↓

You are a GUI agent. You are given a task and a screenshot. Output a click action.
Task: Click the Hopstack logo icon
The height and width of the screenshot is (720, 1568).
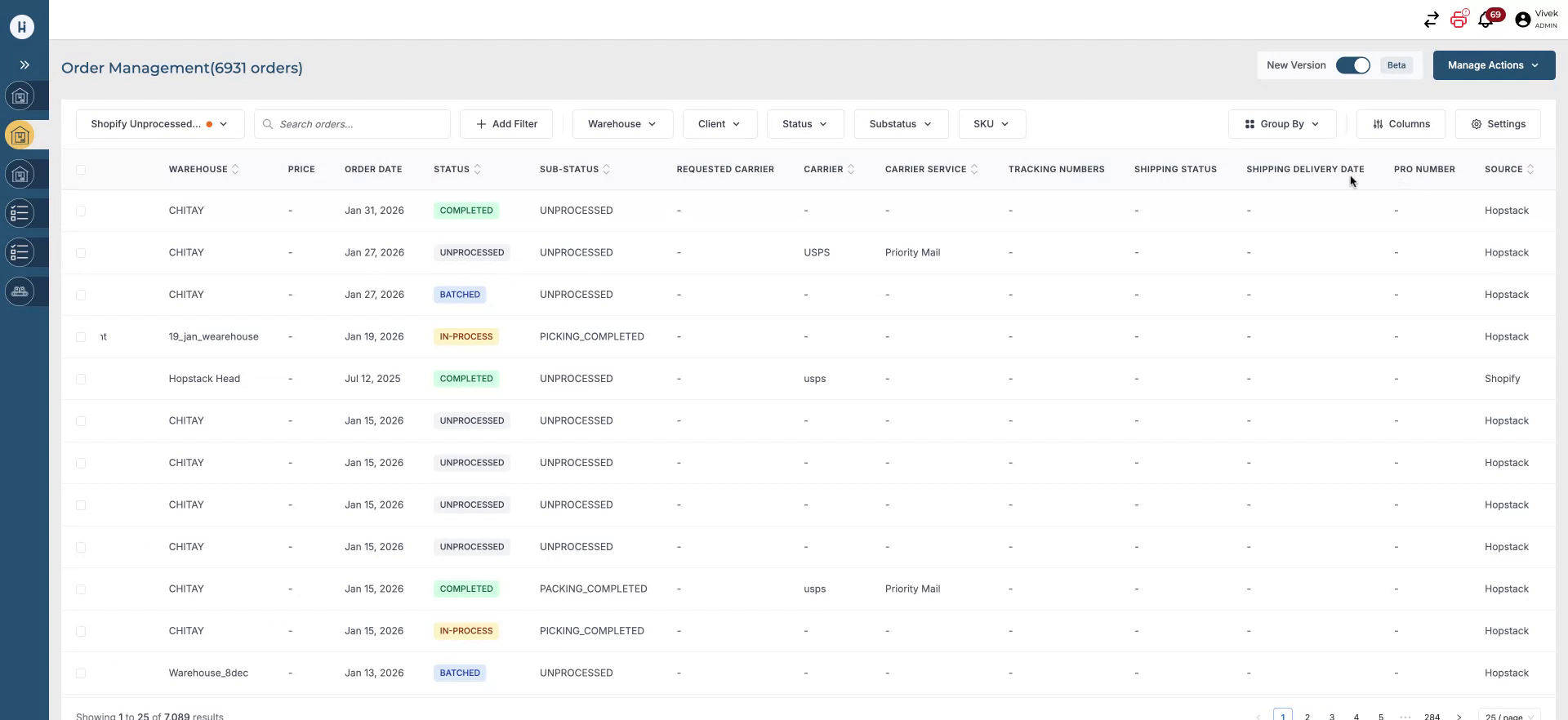pos(22,27)
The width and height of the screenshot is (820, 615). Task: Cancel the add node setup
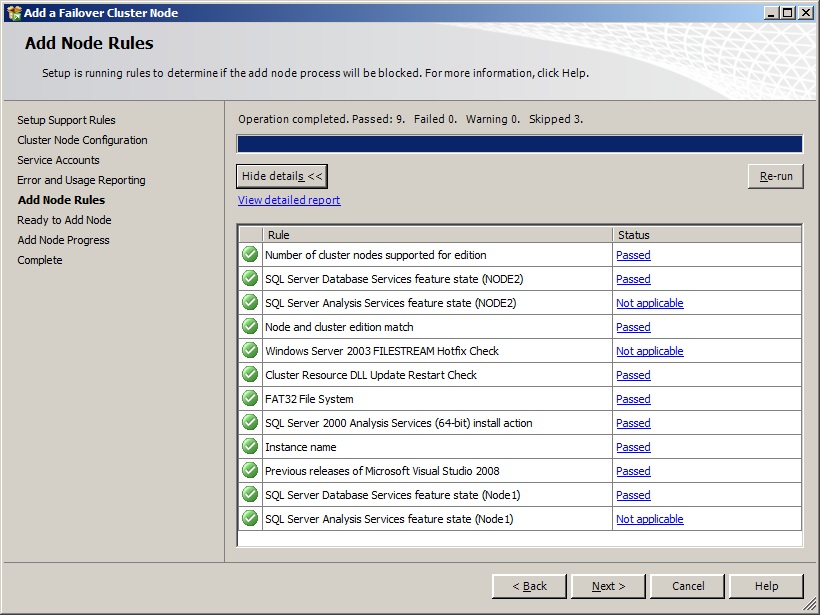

↑

Aim of the task: A faithful, word-for-word version of the records above is needed, with no images in it.

Answer:
You are a GUI agent. You are given a task and a screenshot. Output a click action.
Task: Click the Hopstack logo icon
The height and width of the screenshot is (720, 1568).
pos(22,27)
The width and height of the screenshot is (820, 615). Task: Cancel the add node setup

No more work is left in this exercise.